--- Texte fourni ---
>>
En ce moment, tu ne l’ignores pas, c’est la saison où les grandes sociétés se préparent à annoncer leurs résultats de l’année écoulée. Moment fébrile de vérité des fameux bilans.

Les tous premiers sortis du chapeau ne sont pas brillants du tout, c’est le moins que l’on puisse dire. Mais dis-toi bien que lorsqu’une de ces arrogantes sociétés publie un avertissement préalable sur résultats, c’est que ça sent diablement le roussi pour elle.

1,4 milliards d’euros de provisions pour actifs toxiques…

Figure-toi que la Société Générale vient d’avouer assez piteusement que ses résultats de l’année serait sans doute, euh… hum… hum… enfin, “moins bons qu’espérés” !

La faute aux actifs toxiques. Tu sais, ces chiffons de papiers avec des sommes faramineuses écrites dessus. Mais qui en réalité ne valent plus un clou. Et dont il leur faut bien se débarrasser.

Un peu comme si toi, tu te retrouvais avec des reconnaissances de dettes signées par des potes devenus insolvables. Autant dire que tes papelards ne serviraient plus qu’à te faire des papillotes ou à emballer du poisson dedans !
<<
--- Données enregistrées ---
>>
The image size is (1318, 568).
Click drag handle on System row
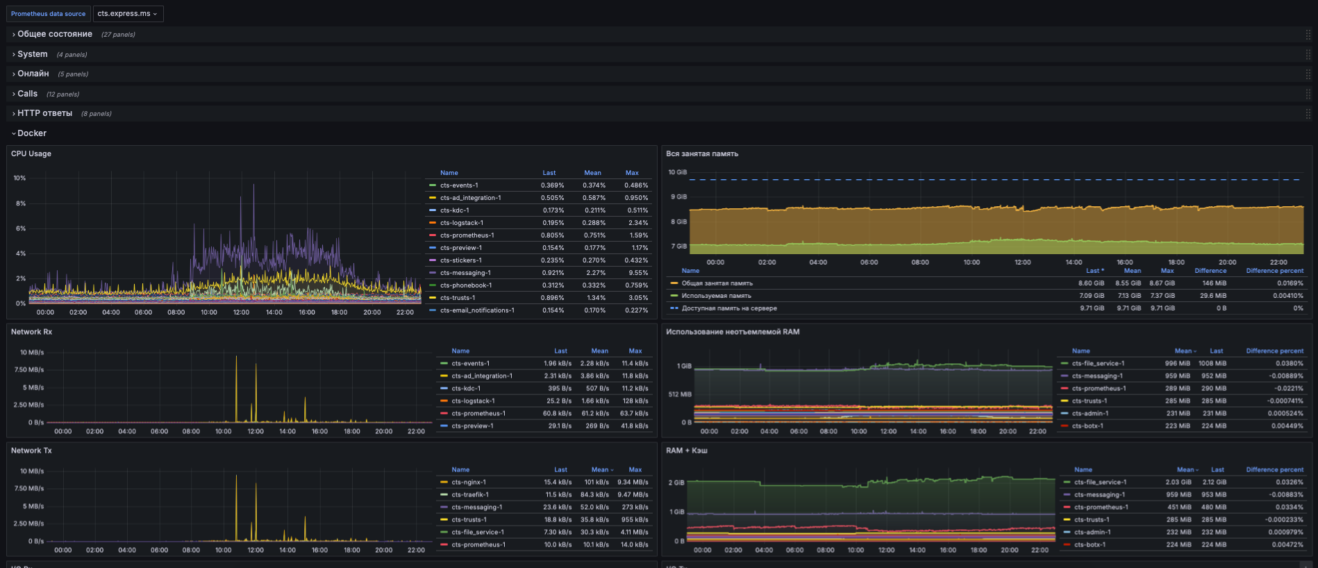[1308, 54]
<<
--- Consigne 1 ---
Pour chacune des affirmations suivantes, indiquez par oui ou par non si elle concorde avec le texte sur la Société Générale, en citant les mots du texte qui tranchent. (a) Les tous premiers résultats publiés sont brillants. (b) La Société Générale a reconnu des résultats « moins bons qu’espérés ». (c) Les provisions pour actifs toxiques s’élèvent à 1,4 milliard d’euros.
--- Consigne 2 ---
Relevez toutes les phrases du texte sur la Société Générale qui s’adressent directement au lecteur par « tu », « toi », « te » ou « tes ».
--- Consigne 3 ---
À quoi le texte sur la Société Générale attribue-t-il les résultats décevants de la banque ?

--- Réponse rédigée 1 ---
(a) Non : « Les tous premiers sortis du chapeau ne sont pas brillants du tout ».
(b) Oui : « “moins bons qu’espérés” ».
(c) Oui : « 1,4 milliards d’euros de provisions pour actifs toxiques… ».

--- Réponse rédigée 2 ---
1. « En ce moment, tu ne l’ignores pas, c’est la saison où les grandes sociétés se préparent à annoncer leurs résultats de l’année écoulée. »
2. « Mais dis-toi bien que lorsqu’une de ces arrogantes sociétés publie un avertissement préalable sur résultats, c’est que ça sent diablement le roussi pour elle. »
3. « Figure-toi que la Société Générale vient d’avouer assez piteusement que ses résultats de l’année serait sans doute, euh… hum… hum… enfin, “moins bons qu’espérés” ! »
4. « Tu sais, ces chiffons de papiers avec des sommes faramineuses écrites dessus. »
5. « Un peu comme si toi, tu te retrouvais avec des reconnaissances de dettes signées par des potes devenus insolvables. »
6. « Autant dire que tes papelards ne serviraient plus qu’à te faire des papillotes ou à emballer du poisson dedans ! »

--- Réponse rédigée 3 ---
Aux actifs toxiques.